• Work item
Search the entries for the word "Given" and pull out each line that has it.

• Material supplied
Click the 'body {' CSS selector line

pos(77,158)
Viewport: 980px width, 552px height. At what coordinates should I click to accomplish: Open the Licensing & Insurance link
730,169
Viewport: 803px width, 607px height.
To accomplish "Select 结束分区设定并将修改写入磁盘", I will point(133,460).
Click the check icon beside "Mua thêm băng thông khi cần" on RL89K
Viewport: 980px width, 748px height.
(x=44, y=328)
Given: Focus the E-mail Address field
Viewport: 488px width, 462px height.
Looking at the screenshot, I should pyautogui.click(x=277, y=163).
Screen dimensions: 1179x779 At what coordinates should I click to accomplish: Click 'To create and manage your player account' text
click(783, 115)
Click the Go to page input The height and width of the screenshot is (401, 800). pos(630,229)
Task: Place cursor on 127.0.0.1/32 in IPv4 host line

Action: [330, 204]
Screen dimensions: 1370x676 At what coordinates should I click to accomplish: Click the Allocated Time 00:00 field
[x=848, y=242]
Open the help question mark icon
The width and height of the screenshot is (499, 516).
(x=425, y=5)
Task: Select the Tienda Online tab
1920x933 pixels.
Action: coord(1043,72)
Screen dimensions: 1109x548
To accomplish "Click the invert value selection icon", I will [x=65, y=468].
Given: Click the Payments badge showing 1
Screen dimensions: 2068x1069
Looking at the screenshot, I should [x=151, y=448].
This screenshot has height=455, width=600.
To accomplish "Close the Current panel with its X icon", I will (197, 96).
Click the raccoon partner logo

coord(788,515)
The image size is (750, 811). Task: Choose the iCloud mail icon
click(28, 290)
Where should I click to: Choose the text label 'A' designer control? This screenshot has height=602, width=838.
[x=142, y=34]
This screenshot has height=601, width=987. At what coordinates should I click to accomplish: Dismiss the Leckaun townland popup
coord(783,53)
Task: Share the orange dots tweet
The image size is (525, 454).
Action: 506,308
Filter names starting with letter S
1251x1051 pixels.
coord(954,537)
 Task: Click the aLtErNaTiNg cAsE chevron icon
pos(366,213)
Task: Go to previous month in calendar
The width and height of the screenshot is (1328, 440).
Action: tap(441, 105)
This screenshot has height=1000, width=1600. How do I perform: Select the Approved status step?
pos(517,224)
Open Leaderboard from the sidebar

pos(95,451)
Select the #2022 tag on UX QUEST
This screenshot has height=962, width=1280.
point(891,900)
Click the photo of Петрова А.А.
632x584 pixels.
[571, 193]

• Solution to the exercise
Given: Focus the E-mail Address field
Given: Click the Payments badge showing 1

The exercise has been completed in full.